To start with I would make sure your savings for DS are in investments, not cash.

It sounds like you are definitely committed to "sharing" the inheritance between you. Definitely don't put it all in your DH pension (you never know what's going to happen down the line....).

If you are not going to need the money until 60+ then either split equally into your workplace pensions or SIPPs and invest sensibly (You might need to check your DH defined benefit pension & annual allowance).

Or you could split into a LISA and S&S isa each and invest sensibly, maxing out the LISAs. No tax saving now but not going to pay tax on it later down the line..

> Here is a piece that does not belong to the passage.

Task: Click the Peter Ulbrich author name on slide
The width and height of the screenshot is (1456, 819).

If you might want to use the money earlier than that then S&S ISA each is a sensible option.

If thinking even more short term, then
tax free cash savings are about parity with mortgage interest rates at the moment in terms of overpayment. You'd also need to check your overpayment allowance as that would be a high % of your total mortgage remaining.

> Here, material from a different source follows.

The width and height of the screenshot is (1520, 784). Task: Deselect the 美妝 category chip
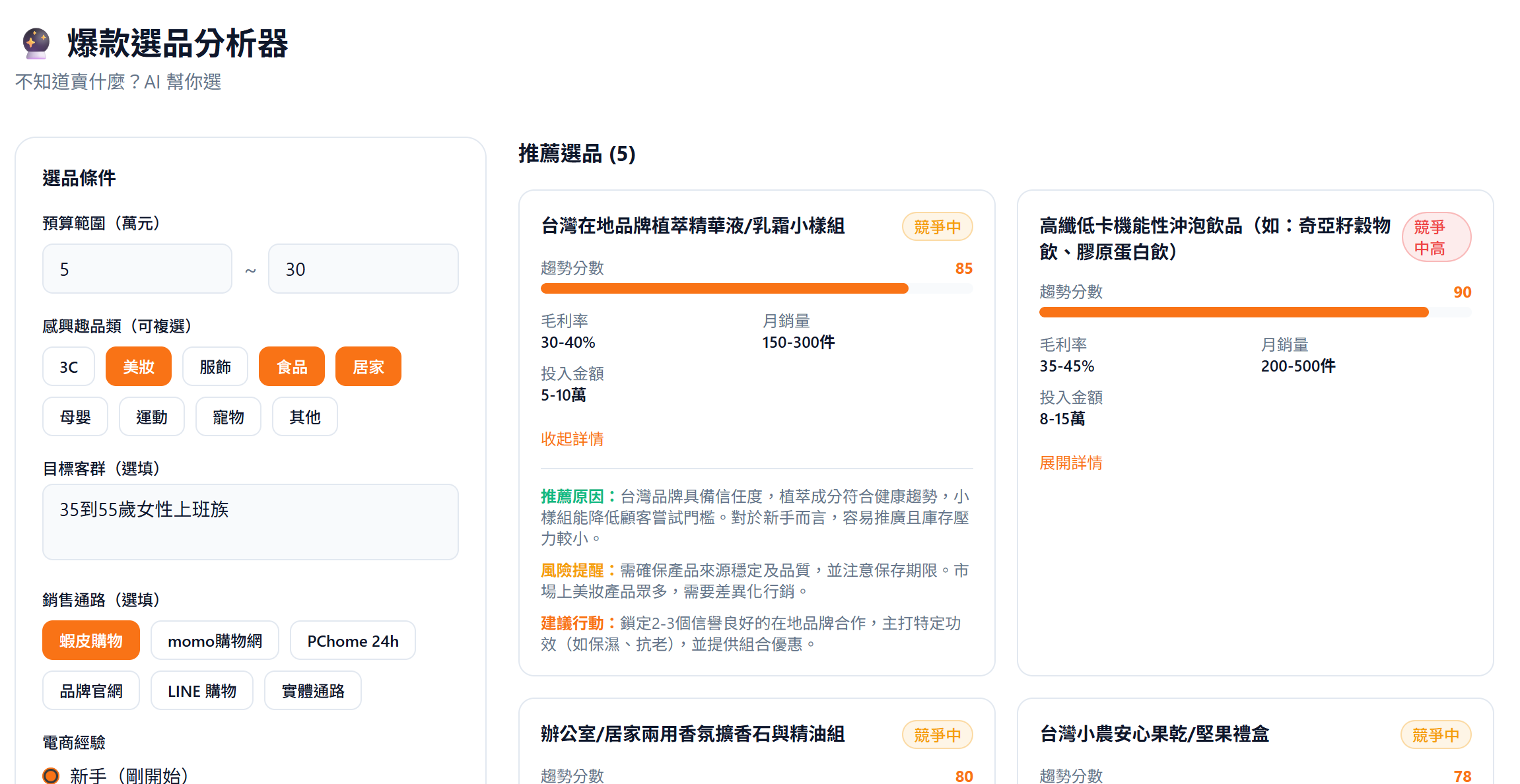coord(139,367)
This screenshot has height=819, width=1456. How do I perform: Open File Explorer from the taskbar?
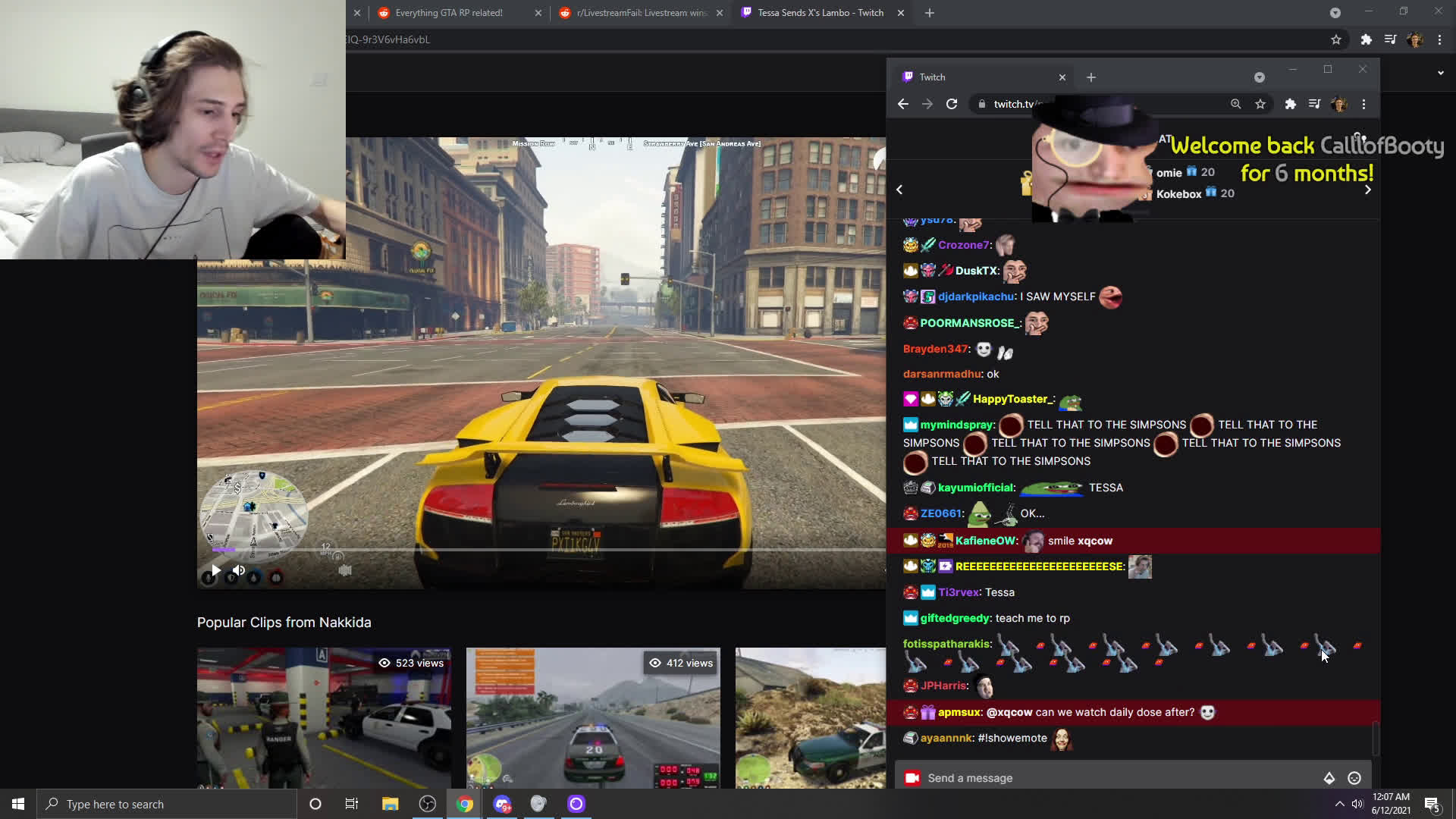[390, 804]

All depends on when you might want to use the money really.

hungryKat · 17/07/2025 13:10

Probably should have said we overpay the mortgage with £600 a month so this should be cleared in 7 years when DH is 50, the plan was then to save the mortgage payment to cover the gap between 60-68 for him.
The £20k is in a mix of cash ISA and a 2 year bond (which was paying 5.2% when I opened it), savings for DS are all in accessible S&S ISA with £6k in a JISA S&S.
This £30k is just extra that we weren’t expecting and we can pay it off the mortgage but it would only reduce our payments from 7 years to 5 years and I wondered whether we were better investing it.
I know you can’t guarantee it, but I run a business that my share should sell for at least £300k (what it’s worth now) and could be up to £1m if it grows as we hope. It’s professional services so easily saleable.

OP posts:
zaxxon · 17/07/2025 13:29

Sounds like you're doing really well! You don't say what your mortgage rate is, but if you're already overpaying, you may as well stick to your existing plan unless you're on a high interest rate.

If it was me, I'd be tempted to put £20k into a S&S ISA, choosing a low-cost fund with a broad base of investments - something like the Vanguard ESG developed world equity index tracker. Or one that's mixed (say 60% equities 40% bonds), according to your tolerance for volatility. Or you can build your own portfolio, which is fun, though slightly nerve-racking.

Then the other £10k could go on the mortgage or into your cash savings if they're not ISA-wrapped. Or towards a really nice holiday!